今年の定時株主総会に出席して感じたこと(雑感です)

6月総会もピークですね。私は26日、27日と二日続けて株主総会に出席しておりました(取締役と監査役です)。当事者としていろいろと書きたいこともございますが、(守秘義務に留意しつつ控えめに)感想を述べておきます。

昨日(6月26日)の総会では、私が筆頭社外取締役(ガバナンス委員会委員長)ということで、投資家の株主の方からふたつほどご質問を受けました。ひとつは改訂されたガバナンス・コードとの関係で「当社では役員60才定年制を厳守しているが、社長の選任・解任に関する基準はきちんと決まっているのか、もし決まっているのであれば、社長選任においてガバナンス委員会としてはどのような点に重きを置いて判断しているのか」というもの。

そしてもうひとつは、当社のマスコミ等における風評から、社外取締役としては事故・事件の発生についてはきちんと報告を受け、対策を審議しているのか、というご質問。いずれも事前の想定問答集にはまったく掲載されていなかったご質問内容でしたが、まさにガバナンス委員会として普段から議論をしているところなので(守秘義務に反しない範囲で具体的に)回答をさせていただきました。やはりガバナンスやコンプライアンスに関連するご質問は増えていますし、(もちろん議長からの指名が前提ですが)社外取締役自身が回答しなければならない場面も増えていると思います。
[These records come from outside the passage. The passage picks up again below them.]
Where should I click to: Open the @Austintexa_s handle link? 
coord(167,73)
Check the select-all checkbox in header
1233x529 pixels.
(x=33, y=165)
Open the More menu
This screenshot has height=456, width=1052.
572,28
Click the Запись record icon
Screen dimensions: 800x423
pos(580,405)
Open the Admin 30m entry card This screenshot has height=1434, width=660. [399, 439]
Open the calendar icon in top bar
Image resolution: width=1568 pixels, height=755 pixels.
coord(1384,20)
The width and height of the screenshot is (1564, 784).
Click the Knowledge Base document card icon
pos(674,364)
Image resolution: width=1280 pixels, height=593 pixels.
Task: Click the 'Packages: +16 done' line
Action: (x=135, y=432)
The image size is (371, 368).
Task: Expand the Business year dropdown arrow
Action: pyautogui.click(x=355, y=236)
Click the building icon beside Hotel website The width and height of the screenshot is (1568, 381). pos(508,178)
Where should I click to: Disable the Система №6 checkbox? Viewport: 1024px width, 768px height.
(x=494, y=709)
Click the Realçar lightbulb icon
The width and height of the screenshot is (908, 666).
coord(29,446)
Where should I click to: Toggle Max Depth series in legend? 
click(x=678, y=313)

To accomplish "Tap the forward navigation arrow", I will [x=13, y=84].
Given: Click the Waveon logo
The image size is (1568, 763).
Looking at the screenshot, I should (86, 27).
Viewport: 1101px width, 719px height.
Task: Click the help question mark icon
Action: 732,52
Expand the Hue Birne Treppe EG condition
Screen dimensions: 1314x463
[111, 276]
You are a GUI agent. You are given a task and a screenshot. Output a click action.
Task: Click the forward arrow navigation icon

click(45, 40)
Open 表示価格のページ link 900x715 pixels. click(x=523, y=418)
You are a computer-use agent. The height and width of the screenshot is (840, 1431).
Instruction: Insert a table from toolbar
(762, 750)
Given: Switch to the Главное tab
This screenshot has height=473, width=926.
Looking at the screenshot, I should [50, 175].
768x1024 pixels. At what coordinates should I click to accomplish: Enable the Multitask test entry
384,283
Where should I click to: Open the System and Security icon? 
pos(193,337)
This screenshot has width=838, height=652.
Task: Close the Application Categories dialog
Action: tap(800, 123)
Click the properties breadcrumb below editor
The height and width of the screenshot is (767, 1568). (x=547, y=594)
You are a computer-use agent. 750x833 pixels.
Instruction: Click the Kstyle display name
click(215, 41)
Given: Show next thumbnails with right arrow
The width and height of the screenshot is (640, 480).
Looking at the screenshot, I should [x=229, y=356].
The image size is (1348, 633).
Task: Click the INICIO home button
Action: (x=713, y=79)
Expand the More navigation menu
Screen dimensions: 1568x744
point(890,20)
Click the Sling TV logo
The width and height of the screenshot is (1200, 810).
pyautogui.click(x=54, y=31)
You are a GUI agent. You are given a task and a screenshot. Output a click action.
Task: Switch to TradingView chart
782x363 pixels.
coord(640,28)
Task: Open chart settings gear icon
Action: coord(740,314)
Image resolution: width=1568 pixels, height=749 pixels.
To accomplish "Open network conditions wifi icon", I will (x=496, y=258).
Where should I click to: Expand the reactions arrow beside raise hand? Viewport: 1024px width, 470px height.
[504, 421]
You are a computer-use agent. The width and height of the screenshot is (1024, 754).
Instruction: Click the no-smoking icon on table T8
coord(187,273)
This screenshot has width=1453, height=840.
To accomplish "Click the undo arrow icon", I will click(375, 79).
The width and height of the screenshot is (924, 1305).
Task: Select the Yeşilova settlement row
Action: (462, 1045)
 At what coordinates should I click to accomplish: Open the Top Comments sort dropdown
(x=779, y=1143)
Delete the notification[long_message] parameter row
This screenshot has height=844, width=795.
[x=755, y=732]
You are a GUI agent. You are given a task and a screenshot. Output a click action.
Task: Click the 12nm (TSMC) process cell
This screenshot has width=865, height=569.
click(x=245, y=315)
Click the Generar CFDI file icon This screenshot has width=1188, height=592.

そして本日(6月27日)は、株主総会自体はとくに問題なく終了したものの、終了後に社長(パナソニック出身)からお聴きしたパナソニックの株主総会の運営に関する話が興味深いものでした。会場出席の株主数が7000名、大阪城ホールの3階席まで出席者がいらっしゃるというのもたいへんなもの。東京、名古屋会場と映像でつなぐ、というのもパナソニックならお手のモノといったところでしょうか。3階席の株主の方が手を挙げたときに、どのように指名するか、といったことや、発言の打ち切り方、退場命令の出し方など、いわゆる議長の議事進行権限の行使については参考になりました。

総会支援で(弁護士として)関与した株主総会も含めて感じたことは、議長(代表取締役社長)さんが、けっこう株主の皆様の質問に丁寧に回答する傾向が強まっているように感じました(ガバナンス改革の影響でしょうか・・・)。外からみていたら、「この株主さんの発言は質問というよりも意見や要望として受け取ったら良いのでは?」とか「決議事項や報告事項とは関係がないのだから、終了後の株主懇談会のほうでお聴きすればよいのでは?」と思うようなことでも、制止せずに熱心に回答しておられるケースが目立ちます。資本コストに関連する厳しいご質問には丁寧に回答すべきですが、会社側としても株主の皆様からどのようなご質問を受けたいのか、ある程度のメッセージをお伝えしてもよいのではないかと思ったりしました。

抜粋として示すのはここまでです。